- Exercise input -
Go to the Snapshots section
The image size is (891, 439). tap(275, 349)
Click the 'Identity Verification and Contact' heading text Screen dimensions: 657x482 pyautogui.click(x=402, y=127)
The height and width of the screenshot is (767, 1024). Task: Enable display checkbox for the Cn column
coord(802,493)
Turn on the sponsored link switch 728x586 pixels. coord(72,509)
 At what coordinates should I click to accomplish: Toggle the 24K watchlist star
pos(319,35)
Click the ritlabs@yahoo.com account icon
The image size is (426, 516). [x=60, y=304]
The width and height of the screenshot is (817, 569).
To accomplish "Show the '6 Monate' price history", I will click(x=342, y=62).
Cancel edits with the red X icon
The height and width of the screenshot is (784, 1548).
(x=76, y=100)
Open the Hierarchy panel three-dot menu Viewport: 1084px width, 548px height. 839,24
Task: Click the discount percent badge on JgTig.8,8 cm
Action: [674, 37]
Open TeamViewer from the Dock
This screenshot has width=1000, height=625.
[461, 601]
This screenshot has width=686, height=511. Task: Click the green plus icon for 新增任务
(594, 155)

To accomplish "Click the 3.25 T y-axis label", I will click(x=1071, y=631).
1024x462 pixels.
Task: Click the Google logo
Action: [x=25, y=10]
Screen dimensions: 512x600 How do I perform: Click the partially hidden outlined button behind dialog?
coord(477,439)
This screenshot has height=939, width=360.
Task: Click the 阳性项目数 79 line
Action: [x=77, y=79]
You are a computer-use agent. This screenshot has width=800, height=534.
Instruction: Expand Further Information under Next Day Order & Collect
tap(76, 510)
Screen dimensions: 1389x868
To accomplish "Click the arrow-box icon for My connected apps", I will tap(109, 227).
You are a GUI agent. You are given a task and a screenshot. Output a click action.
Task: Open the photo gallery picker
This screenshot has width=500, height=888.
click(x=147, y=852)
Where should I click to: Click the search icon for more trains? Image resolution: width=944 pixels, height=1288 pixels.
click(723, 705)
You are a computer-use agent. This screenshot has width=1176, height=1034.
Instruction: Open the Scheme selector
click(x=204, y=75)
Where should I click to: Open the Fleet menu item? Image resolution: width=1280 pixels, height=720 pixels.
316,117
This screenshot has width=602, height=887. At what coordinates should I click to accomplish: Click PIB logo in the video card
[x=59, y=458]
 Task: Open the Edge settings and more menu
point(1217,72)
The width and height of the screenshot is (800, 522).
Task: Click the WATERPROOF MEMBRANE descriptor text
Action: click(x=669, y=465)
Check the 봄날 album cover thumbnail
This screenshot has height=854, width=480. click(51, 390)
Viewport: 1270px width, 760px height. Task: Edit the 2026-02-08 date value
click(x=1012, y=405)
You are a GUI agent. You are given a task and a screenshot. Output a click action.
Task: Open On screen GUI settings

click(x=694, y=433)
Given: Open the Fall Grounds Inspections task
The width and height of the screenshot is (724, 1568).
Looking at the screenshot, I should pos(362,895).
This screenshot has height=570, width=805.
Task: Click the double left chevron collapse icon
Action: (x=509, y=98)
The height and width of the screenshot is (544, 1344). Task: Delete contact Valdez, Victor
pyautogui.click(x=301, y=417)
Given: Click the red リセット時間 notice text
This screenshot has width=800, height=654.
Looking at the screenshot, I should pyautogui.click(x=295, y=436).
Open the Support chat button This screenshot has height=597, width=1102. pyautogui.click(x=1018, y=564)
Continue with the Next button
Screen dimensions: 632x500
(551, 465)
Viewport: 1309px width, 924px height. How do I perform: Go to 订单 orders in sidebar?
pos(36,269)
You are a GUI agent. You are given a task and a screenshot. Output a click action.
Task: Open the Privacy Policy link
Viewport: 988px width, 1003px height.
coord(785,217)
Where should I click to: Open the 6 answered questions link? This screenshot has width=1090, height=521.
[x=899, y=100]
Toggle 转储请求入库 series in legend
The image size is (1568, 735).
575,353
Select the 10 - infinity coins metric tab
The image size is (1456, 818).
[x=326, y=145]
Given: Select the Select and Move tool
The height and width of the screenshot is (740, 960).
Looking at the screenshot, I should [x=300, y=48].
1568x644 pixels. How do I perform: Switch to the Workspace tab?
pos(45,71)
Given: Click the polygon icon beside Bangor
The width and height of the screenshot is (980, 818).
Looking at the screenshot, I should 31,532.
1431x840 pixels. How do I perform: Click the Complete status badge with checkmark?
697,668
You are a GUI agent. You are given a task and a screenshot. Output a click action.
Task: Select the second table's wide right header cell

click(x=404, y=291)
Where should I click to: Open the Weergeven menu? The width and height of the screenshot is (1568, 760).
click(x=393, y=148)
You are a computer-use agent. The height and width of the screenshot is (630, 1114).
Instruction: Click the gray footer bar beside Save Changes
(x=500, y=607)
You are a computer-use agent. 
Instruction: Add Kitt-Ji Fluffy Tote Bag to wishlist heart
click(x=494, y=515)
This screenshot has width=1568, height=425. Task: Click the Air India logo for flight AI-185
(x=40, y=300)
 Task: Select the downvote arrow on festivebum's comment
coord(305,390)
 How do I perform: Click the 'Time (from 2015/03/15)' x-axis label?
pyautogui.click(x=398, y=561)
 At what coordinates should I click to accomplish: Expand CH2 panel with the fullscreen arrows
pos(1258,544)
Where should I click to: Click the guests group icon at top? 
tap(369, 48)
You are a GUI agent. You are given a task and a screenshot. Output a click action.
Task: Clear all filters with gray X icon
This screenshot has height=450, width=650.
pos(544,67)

- Task details -
Filter the records above down to the lines that contain the word "will", matching its case exactly, and copy each of those lines.

- Problem solution -
To accomplish "Show the '6 Monate' price history", I will click(x=342, y=62).
To accomplish "Click the 3.25 T y-axis label", I will click(x=1071, y=631).
To accomplish "Click the arrow-box icon for My connected apps", I will tap(109, 227).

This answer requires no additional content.